Anne Eller of Greenwood affiliate WLMA contributed to this report
A Greenwood man was honored at the nation’s capitol this week for his service in the Vietnam War.
Lt. Col. (Ret.) Chuck Drake flew supplies and troops into the jungles of Southeast Asia as a member of the 173rd Assault Helicopter Company, also known as the “Robin Hoods.” He later moved to South Carolina and ran a financial services company after retiring from the military in the 1970s.
On Wednesday, he was recognized by Congressman Jeff Duncan in a special ceremony. Duncan presented Drake with an American flag that Congress had flown over the U.S. Capitol Building in his honor.

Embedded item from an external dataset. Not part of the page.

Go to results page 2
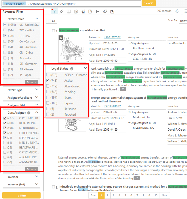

Drake was in Washington as a special guest to tour a new display at the Smithsonian Museum. The exhibit includes a UH-1 “Huey” helicopter flown by his former squadron. Drake said did not know if had piloted that particular helicopter, since pilots were not assigned to individual aircraft and flew whenever needed.
After being honored, Drake couldn’t put his feelings into words.
I can’t tell you how it really feels. One of my daughters came up and said, “It’s wonderful, Dad. You didn’t have to die to get this.”
The 81-year-old Army veteran said he was overwhelmed.
It was just great. Two congressmen here, I just don’t know how to express it. I had no idea what was going to be presented to me. I kept asking my wife and I kept asking my daughters, “Are y’all playing a trick on me?”
Drake served in the Army for 23 years after he enlisted in 1952. He flew with two different helicopter squadrons in Vietnam and was eventually awarded the Distinguished Service Medal and a Bronze Star.